Another feature of this aspect of the present invention is that the method may
further include
contacting the beveled shoulder on the rod-piston with an initial sealing
point on the beveled
sealing surface on the resilient sealing member before contacting any other
point on the beveled
sealing surface on the resilient sealing member. Another feature of this
aspect of the present
invention is that the method may further include positioning a centralizes
bushing between the
rod-piston actuator and the non-resilient sealing member.
BRIEF DESCRIPTION OF THE DRAWINGS
Fig. 1 is an elevational side view, partially in cross-section, showing a
surface controlled
subsurface safety valve with a downstop seal of the present invention.

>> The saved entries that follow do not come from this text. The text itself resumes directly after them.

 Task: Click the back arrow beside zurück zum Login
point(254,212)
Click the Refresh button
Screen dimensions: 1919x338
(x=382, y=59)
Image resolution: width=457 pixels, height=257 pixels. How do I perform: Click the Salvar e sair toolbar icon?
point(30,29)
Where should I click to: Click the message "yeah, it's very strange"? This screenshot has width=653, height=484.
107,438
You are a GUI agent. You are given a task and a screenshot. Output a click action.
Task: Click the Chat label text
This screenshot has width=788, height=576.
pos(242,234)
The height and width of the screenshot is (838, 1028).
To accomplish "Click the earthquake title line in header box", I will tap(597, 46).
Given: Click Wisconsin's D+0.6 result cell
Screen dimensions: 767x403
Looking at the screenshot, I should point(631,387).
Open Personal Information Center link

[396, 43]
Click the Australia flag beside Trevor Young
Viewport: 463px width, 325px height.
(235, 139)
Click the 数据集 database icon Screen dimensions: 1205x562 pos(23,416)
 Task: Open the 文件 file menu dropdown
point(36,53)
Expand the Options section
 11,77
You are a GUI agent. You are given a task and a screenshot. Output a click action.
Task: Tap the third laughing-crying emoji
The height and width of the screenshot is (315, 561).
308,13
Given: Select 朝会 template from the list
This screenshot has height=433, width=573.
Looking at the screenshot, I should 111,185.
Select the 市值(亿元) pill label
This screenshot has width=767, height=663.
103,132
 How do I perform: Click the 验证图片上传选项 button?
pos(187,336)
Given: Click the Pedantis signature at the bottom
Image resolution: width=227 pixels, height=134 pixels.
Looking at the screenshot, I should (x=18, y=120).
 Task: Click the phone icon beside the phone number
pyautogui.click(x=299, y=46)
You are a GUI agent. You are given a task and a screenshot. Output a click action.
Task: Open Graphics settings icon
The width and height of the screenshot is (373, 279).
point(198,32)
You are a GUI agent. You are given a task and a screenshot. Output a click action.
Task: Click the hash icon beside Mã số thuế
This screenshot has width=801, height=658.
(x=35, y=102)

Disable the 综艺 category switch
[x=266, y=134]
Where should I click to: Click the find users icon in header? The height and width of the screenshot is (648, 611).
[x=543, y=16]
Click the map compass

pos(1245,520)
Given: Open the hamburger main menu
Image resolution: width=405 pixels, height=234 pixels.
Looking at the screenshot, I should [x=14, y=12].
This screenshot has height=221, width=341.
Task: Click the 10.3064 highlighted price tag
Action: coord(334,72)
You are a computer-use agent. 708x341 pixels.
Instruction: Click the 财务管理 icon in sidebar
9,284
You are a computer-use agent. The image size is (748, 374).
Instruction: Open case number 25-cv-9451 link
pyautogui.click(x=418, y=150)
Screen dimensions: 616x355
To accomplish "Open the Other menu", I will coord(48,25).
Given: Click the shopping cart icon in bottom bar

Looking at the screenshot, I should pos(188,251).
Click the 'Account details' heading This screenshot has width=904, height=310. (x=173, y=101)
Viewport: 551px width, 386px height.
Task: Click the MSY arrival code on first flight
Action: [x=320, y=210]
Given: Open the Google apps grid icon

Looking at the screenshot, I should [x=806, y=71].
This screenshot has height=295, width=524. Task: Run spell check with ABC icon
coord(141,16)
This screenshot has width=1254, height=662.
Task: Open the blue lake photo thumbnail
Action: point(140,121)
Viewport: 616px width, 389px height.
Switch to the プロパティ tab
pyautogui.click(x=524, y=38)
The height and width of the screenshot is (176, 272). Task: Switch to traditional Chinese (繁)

Fig. 2 is an exploded fragmentary elevational view of an embodiment of the
downstop
seal of the present invention shown by dotted line 4 of Fig. 1.
Fig. 3 is an exploded fragmentary elevational view of an embodiment of the
downstop
seal of the present invention shown by dotted line 4 of Fig. 1.
While the invention will be described in connection with the preferred
embodiments, it
will be understood that it is not intended to limit the invention to those
embodiments. On the
contrary, it is intended to cover all alternatives, modifications, and
equivalents as may be
included within the spirit and scope of the invention as defined by the
appended claims.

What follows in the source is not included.